GUBERNA reported to the commission that Directors see transparency as a prerequisite to create trust between economic actors, and to hold companies accountable for their possible societal or ecological externalities. The promise by the current Commission to reduce reporting obligations by 25% is welcomed, but we signaled a concern among our members that the introduction of new regulations may counteract this reduction.

Our members state that in theory well-governed companies could integrate the various reporting requirements seamlessly into their strategy without additional efforts, but in practice the capacity in staff and resources forms a bottleneck. Two criteria are suggested to assess the relevance and practicality of regulatory reporting requirements. Firstly, a qualitative assessment of the degree to which the regulatory framework ensures effective outcomes. Secondly, a quantitative evaluation which assesses the costs and benefits of reporting.
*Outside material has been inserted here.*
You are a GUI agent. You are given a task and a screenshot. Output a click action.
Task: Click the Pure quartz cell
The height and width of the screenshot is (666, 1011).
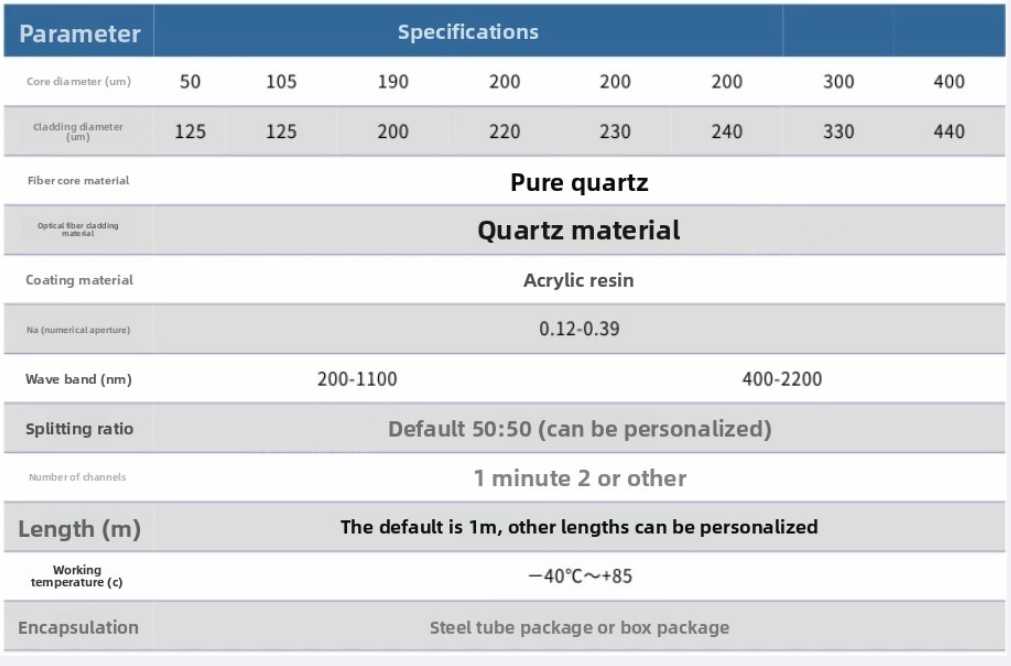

For larger or public companies, where the reporting burdens are heavier, our members plead the European level to create harmonized guidelines for the reporting requirements, to counter the risk of a proliferation of member state guidelines and definitions. Having harmonized guidelines for each reporting standard would help to avoid “guideline shopping” between member states, where companies go where the guidelines offer more leeway or are more leniently implemented. In order to achieve this harmonization, we proposed to introduce pan-European “implementation acts” for further legal clarity and consistency. These frameworks could be evaluated and adapted every two to four years, in order to keep them up to date with the latest (technological) developments.

For smaller companies, simplified reporting requirements or exemptions from various requirements are needed. The expenses to ensure reporting are not justified for companies with an EBITDA below €1M. Even companies above that threshold struggle to conform to the reporting requirements. For example, the Regular Supervisory Report (RSR) or the Solvency and Financial Condition Report (SFCR) disproportionately burden smaller insurance companies, particularly in the realm of risk management. In their reports, companies will often repeat standard answers that provide minimal insights for external readers, and become ineffective as key issues cannot be discerned from the reports.

Finally, the reporting processes could be further digitalized in terms of data collection and in terms of submission of the reporting itself, in particular in non-financial reporting in general and GDPR compliance in particular.